Learn to use a music sequencer – Cakewalk was always my favorite. I would take
ensemble music and enter each part from a midi keyboard and then record them so that
the students could play along with the entire ensemble or set the balance to either side to
play along with only their part or only the other part of the piece. Audacity is a program
that will allow you to do this and it is free. You can get it here:
http://audacity.sourceforge.net/download/
Fundraising – you will never have enough money to do what you want or what you
should do. We used to sell a truckload of citrus fruit each year and we also did a band
telethon in cooperation with a local access cable TV station. We generally raised $20k
between the two efforts. We bought a ton of new music each year, had a fully equipped
percussion section, a repair budget that was excellent and new instruments added
annually to replace the troublesome older models. We also underwrote every
consumable – LaVoz reeds for any woodwind cost the student $1 (and free if they needed
it). Consider these as options. If you need more information on the band telethon, send
me an email.
Take the kids to a concert. Many organizations offer student concerts.
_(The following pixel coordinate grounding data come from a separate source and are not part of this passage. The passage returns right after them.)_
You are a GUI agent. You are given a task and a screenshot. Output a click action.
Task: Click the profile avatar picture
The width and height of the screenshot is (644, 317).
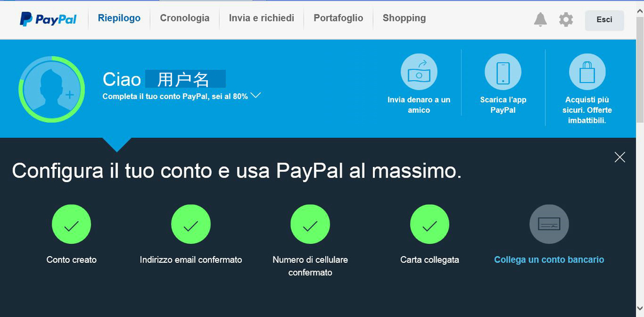(x=52, y=89)
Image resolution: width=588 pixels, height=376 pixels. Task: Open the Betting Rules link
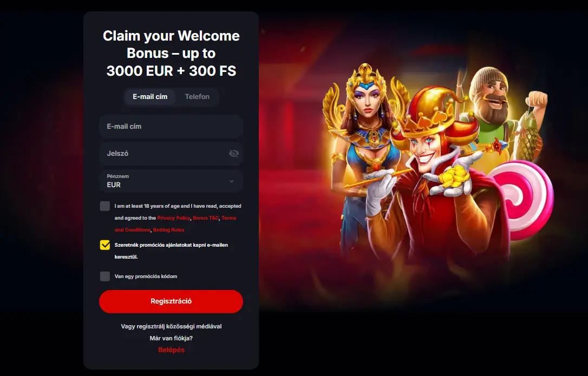coord(168,230)
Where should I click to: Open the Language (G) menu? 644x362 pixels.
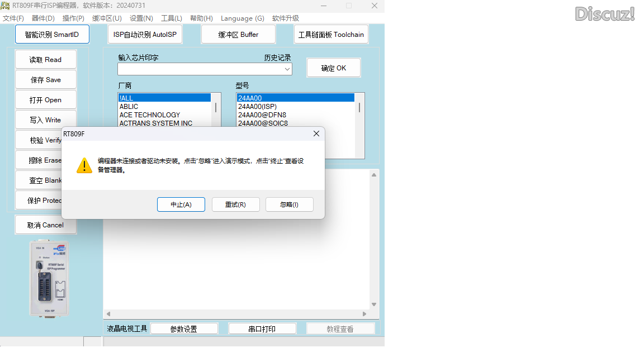tap(242, 18)
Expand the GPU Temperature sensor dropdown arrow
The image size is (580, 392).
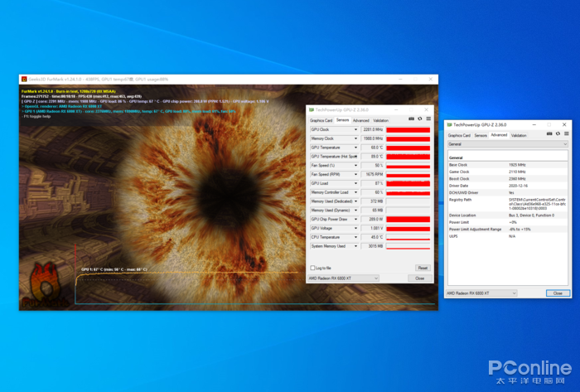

I bring students to
see the Pittsburgh Symphony or the Wheeling Symphony or the River City Brass Band
annually. Most all of these ensembles have student plans for inexpensive tickets to fill
the cheap seats. Use the experience to teach the students about concert behavior, discuss
the music performed, etc.
Finally – PLAY A MARCH. As soon as your students are able to, play a great march
every concert. The audience will love it and the students may as well.